__Directions__.
a) According to the article on the memoir Sonic Life, what is the source of the book's title?
b) Write the next passage of the article on Thurston Moore's memoir Sonic Life, starting right after its final sentence.

__Excerpt__.

Sonic Life: A Memoir
- Author: Thurston Moore
- Language: English
- Genre: Autobiography
- Publisher: Faber & Faber
- Publication date: October 23, 2023
- Publication place: United Kingdom
- Pages: 468
- ISBN: 978-0-571-37394-9

= Sonic Life: A Memoir =

Book by Thurston Moore

Sonic Life: A Memoir is a 2023 autobiography by former Sonic Youth guitarist, vocalist and songwriter Thurston Moore.

==Publication==
Sonic Life was first published in the UK by Faber & Faber on October 23, 2023. It was published in the United States by Doubleday, a division of Penguin Random House. The title is derived from a tattoo the author got to celebrate his marriage to his first wife and then-bandmate, Kim Gordon.

==Content==
Sonic Life is an account of Moore's life up to the break up of Sonic Youth, focusing largely on his experiences of the punk and alternative rock scene in the 1970s and 1980s. It contains accounts of Moore's own musical development, which began with hearing The Kingsmen's "Louie Louie" aged five years old, and of his relationships with other major acts of the period, including Glenn Branca, Patti Smith, and Nirvana. The book also discusses the formation of Moore's most famous band, Sonic Youth, and their progress from no-wave outsiders to pillar of alternative music.

__Data provided__.
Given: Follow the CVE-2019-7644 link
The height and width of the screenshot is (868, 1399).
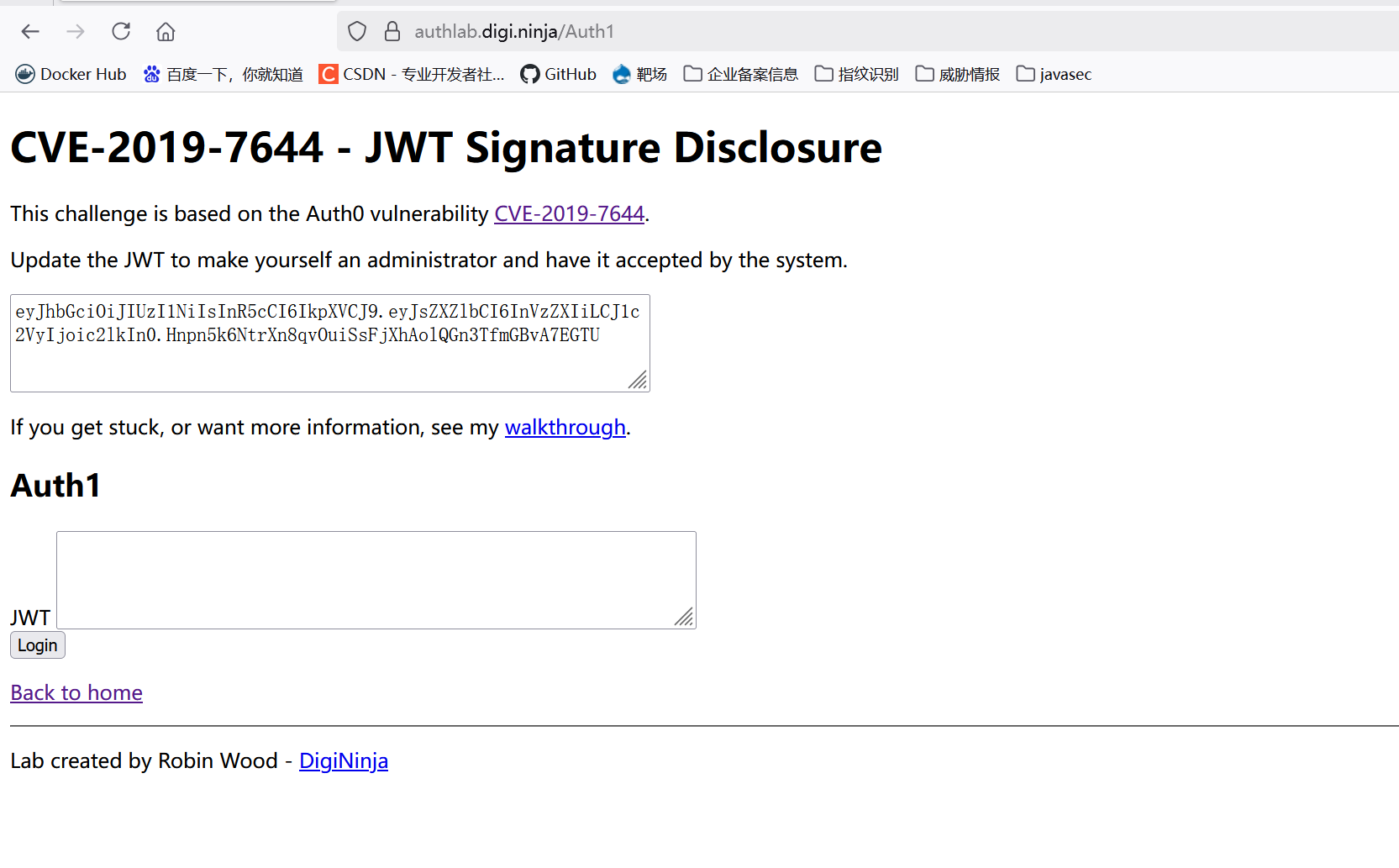Looking at the screenshot, I should pos(569,214).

__Numbered answers__.
a) It comes from a tattoo Moore got to celebrate his marriage to his first wife and then-bandmate, Kim Gordon.

b)
==Reception==
The memoir received generally favourable reviews. Alexis Petridis of The Guardian noted that the book focuses on a "nerd's eye view" of the American music underground in lieu of "personal confession", a theme also picked up in a more critical review by Pitchfork. In a five-star review for Louder Sound, Paul Brannigan described the memoir as "an absolute joy" praising it as a "fascinating documentation of the genesis and growth of America's alternative rock scene, by one of its key players".